From the entries, filter out every line that lacks "will" and copy the rest.

== Stored data

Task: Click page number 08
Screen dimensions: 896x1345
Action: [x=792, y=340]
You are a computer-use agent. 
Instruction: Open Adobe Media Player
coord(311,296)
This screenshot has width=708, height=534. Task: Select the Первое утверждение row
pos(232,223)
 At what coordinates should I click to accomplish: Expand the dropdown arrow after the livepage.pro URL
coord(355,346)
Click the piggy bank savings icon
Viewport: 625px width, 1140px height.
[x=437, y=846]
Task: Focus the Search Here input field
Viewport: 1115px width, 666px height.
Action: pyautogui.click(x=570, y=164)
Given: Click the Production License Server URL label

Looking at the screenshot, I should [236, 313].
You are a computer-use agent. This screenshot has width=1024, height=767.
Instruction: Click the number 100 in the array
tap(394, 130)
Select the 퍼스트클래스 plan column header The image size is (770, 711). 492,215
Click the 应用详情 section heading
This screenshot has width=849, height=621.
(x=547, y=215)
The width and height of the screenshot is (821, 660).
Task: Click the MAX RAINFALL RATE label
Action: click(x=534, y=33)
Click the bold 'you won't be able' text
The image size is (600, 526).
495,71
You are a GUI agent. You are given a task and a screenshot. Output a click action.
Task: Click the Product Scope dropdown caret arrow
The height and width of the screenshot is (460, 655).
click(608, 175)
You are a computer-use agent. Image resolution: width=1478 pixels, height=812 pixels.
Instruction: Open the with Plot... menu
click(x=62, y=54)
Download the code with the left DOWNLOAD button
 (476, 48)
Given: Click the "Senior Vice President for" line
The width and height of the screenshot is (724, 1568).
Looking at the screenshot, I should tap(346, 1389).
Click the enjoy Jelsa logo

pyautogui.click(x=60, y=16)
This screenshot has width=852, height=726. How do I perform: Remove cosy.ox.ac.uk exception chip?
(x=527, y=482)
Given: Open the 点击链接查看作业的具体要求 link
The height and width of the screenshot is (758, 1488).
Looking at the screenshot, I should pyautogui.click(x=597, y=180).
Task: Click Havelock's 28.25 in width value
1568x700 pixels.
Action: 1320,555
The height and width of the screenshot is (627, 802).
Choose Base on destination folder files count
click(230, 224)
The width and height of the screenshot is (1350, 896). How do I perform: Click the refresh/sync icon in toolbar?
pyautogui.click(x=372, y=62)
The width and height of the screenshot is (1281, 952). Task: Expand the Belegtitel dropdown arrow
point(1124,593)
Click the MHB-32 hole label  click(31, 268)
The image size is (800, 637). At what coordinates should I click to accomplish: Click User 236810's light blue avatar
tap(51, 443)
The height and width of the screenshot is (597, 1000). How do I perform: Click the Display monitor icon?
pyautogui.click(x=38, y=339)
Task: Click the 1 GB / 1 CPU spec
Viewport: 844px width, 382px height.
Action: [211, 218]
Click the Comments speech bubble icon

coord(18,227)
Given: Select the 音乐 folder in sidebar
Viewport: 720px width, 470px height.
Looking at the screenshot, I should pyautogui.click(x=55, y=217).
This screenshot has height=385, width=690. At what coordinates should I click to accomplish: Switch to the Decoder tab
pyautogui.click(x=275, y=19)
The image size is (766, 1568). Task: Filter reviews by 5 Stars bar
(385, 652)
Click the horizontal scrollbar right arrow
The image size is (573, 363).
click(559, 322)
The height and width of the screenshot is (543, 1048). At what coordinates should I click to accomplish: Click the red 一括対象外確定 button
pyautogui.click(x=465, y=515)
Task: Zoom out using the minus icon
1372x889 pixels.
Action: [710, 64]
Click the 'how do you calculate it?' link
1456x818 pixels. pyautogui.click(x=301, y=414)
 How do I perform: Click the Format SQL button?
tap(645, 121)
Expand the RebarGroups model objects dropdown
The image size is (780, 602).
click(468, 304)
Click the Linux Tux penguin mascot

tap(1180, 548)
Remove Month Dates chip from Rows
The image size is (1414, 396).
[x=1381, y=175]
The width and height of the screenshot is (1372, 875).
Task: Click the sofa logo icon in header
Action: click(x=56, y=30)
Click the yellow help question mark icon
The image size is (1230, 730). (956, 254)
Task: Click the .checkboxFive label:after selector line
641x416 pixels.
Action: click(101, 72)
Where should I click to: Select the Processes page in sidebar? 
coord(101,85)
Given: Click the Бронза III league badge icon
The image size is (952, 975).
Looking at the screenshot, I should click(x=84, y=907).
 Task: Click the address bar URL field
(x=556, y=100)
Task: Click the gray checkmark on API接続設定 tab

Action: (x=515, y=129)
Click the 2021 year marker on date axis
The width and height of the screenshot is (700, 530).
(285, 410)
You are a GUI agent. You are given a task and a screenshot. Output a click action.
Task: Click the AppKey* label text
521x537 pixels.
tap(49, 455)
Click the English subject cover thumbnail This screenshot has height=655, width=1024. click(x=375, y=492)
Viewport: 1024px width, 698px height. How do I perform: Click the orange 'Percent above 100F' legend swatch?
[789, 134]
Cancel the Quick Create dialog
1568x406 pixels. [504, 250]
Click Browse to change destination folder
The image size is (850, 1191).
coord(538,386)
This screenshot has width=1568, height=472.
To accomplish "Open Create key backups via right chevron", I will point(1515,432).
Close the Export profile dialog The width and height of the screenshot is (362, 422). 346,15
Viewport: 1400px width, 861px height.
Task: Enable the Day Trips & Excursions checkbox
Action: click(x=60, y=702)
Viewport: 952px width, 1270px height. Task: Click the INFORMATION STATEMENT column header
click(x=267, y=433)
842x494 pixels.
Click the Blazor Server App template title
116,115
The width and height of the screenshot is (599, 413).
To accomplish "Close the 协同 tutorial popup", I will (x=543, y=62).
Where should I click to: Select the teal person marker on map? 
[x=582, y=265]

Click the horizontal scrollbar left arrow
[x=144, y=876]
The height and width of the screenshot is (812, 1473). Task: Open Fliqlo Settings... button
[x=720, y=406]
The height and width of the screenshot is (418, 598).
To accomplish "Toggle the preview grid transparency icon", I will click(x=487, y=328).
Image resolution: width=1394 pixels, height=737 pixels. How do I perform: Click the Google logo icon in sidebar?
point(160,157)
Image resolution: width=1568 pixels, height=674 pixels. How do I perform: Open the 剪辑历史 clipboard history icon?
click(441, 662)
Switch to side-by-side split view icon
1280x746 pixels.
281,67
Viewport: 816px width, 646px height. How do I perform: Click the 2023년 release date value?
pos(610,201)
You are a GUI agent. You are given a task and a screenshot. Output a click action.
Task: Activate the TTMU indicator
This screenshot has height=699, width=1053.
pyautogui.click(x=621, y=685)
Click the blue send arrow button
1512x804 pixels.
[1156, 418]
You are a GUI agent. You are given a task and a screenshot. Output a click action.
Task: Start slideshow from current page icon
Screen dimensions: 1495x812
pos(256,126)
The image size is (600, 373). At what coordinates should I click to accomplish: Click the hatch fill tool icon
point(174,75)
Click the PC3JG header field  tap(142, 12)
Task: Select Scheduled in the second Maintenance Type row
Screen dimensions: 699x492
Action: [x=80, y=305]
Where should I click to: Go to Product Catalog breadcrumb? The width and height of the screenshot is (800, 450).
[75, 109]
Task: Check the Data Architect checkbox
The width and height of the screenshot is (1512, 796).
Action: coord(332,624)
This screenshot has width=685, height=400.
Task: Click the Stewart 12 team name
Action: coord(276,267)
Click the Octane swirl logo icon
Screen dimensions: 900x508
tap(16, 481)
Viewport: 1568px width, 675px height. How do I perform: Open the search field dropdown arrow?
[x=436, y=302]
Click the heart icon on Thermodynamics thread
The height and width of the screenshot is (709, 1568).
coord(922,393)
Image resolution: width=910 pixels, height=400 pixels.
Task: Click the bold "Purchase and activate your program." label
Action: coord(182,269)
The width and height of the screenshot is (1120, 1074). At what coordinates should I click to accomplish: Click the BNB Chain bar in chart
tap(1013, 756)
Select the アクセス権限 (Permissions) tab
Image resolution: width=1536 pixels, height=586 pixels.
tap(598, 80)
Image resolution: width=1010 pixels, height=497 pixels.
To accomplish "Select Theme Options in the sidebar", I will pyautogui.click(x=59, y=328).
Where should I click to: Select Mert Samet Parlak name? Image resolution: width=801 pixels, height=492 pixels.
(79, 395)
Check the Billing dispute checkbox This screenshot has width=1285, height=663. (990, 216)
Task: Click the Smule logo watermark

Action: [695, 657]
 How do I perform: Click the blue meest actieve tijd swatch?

====

Solution to this task>
To accomplish "Open Create key backups via right chevron", I will point(1515,432).
To accomplish "Close the 协同 tutorial popup", I will (x=543, y=62).
To accomplish "Toggle the preview grid transparency icon", I will click(x=487, y=328).
To accomplish "Select Theme Options in the sidebar", I will pyautogui.click(x=59, y=328).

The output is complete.